**PROBLEM REQUIREMENTS**
Give again, word for word, every line in the entries below from the line with "Viewport: 1161px width, 1036px height." up to and including the line with "Tap 添加根证书至系统（Root） entry", and no other line.
Content starts
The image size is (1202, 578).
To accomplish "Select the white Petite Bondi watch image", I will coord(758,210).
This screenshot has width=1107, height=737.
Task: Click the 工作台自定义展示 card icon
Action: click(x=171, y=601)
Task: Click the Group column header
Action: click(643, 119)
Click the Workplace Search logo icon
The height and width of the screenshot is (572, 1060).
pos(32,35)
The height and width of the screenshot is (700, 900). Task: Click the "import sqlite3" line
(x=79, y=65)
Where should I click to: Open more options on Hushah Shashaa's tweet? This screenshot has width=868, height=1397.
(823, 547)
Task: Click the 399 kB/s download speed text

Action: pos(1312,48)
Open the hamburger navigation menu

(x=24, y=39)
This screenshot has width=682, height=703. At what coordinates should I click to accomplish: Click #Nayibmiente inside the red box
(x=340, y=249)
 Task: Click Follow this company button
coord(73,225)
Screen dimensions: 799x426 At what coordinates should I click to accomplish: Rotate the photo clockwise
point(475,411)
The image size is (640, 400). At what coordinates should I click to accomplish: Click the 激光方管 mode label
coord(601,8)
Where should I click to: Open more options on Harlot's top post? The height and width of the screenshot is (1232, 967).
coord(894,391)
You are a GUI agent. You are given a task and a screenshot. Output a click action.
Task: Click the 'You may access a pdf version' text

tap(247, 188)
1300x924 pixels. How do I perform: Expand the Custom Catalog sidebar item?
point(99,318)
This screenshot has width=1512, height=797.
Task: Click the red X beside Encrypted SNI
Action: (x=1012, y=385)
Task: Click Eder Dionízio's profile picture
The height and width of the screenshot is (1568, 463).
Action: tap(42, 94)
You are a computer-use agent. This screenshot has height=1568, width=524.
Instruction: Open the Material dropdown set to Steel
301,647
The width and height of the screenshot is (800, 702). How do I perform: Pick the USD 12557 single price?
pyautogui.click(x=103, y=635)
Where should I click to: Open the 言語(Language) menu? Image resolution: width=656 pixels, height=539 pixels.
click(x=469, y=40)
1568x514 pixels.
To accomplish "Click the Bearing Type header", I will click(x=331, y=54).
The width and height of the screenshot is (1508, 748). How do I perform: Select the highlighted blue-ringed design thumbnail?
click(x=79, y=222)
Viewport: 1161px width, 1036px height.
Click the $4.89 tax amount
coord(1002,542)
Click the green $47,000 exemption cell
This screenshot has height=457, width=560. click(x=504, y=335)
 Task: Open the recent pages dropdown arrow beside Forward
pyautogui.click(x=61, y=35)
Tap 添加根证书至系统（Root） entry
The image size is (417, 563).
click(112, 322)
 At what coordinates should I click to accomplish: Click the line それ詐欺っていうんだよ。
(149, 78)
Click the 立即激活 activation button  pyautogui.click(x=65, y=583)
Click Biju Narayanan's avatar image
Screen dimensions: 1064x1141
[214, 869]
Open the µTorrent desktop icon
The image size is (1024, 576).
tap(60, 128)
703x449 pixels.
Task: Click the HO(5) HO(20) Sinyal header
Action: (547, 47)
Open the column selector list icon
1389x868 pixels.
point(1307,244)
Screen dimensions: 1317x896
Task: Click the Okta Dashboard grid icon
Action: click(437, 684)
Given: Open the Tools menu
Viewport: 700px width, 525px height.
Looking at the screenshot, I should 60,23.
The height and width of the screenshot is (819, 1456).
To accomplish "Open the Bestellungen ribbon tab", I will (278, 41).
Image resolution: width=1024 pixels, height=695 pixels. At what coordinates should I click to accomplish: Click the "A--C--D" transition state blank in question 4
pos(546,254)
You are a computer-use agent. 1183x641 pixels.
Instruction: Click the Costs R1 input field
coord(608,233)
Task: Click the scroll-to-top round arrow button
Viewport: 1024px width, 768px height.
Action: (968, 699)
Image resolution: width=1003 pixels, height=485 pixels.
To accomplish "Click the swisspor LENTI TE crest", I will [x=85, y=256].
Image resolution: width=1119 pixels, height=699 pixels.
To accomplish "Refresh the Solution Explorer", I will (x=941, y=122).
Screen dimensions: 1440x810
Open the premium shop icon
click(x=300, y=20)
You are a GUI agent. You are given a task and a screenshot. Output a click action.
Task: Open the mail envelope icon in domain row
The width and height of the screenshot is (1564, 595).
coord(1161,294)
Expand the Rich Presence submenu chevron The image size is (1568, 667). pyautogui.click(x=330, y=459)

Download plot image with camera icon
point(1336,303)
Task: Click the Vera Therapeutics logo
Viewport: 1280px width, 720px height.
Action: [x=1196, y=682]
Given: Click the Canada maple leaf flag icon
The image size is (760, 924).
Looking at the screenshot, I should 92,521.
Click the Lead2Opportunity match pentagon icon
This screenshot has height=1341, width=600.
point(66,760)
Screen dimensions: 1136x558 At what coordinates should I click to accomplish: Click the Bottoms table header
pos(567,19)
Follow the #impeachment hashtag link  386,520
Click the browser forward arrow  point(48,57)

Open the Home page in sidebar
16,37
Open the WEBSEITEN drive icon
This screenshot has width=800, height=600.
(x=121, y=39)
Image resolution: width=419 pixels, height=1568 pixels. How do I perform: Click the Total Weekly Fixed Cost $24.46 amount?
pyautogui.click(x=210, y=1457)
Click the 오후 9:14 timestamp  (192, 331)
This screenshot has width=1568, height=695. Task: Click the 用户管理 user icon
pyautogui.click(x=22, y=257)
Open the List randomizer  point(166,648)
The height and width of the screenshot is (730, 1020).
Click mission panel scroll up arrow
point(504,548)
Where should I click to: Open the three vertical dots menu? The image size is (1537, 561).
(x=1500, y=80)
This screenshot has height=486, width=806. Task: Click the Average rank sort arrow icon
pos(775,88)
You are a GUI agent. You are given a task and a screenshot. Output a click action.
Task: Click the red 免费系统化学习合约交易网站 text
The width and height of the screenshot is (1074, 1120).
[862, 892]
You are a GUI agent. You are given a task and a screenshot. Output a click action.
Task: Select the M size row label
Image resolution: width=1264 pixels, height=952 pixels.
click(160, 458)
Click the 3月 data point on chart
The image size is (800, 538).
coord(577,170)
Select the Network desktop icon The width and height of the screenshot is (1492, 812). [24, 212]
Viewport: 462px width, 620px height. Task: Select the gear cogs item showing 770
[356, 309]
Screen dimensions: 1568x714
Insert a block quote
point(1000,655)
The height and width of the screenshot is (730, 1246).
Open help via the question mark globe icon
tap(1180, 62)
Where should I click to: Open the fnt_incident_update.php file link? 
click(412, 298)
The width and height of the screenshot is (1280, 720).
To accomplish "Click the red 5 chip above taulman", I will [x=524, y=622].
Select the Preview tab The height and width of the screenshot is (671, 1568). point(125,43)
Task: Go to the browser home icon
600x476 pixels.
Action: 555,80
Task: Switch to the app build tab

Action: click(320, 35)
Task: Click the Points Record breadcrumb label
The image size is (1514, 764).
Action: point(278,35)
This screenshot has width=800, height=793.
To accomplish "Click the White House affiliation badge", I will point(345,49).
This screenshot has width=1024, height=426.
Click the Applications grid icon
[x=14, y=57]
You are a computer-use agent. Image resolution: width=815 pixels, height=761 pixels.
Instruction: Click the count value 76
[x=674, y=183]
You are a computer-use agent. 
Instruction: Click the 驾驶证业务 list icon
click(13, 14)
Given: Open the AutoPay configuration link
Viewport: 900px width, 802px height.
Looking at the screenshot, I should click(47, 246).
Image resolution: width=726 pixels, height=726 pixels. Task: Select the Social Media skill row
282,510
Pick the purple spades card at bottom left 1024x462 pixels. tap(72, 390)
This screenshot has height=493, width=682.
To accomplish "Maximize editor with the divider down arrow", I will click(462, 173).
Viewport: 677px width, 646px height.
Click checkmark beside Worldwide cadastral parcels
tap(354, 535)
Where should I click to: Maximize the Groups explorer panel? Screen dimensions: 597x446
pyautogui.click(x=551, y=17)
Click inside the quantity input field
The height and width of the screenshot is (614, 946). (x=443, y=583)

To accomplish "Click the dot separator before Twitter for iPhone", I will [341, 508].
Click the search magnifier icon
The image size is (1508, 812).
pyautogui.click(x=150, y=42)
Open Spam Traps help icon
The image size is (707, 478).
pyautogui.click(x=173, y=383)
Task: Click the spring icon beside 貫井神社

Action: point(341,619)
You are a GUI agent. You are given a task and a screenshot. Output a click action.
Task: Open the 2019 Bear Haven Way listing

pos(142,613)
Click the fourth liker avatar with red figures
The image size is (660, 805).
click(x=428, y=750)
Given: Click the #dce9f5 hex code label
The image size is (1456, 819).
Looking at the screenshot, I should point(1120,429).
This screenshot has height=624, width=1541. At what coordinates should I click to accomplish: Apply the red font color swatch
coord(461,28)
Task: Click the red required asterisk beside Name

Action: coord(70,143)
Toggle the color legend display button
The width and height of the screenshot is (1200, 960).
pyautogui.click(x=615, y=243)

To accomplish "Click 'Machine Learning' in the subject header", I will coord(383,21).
Content ends
**RESULT OF THE EXERCISE**
Viewport: 1161px width, 1036px height.
Click the $4.89 tax amount
coord(1002,542)
Click the green $47,000 exemption cell
This screenshot has height=457, width=560. click(x=504, y=335)
 Task: Open the recent pages dropdown arrow beside Forward
pyautogui.click(x=61, y=35)
Tap 添加根证书至系统（Root） entry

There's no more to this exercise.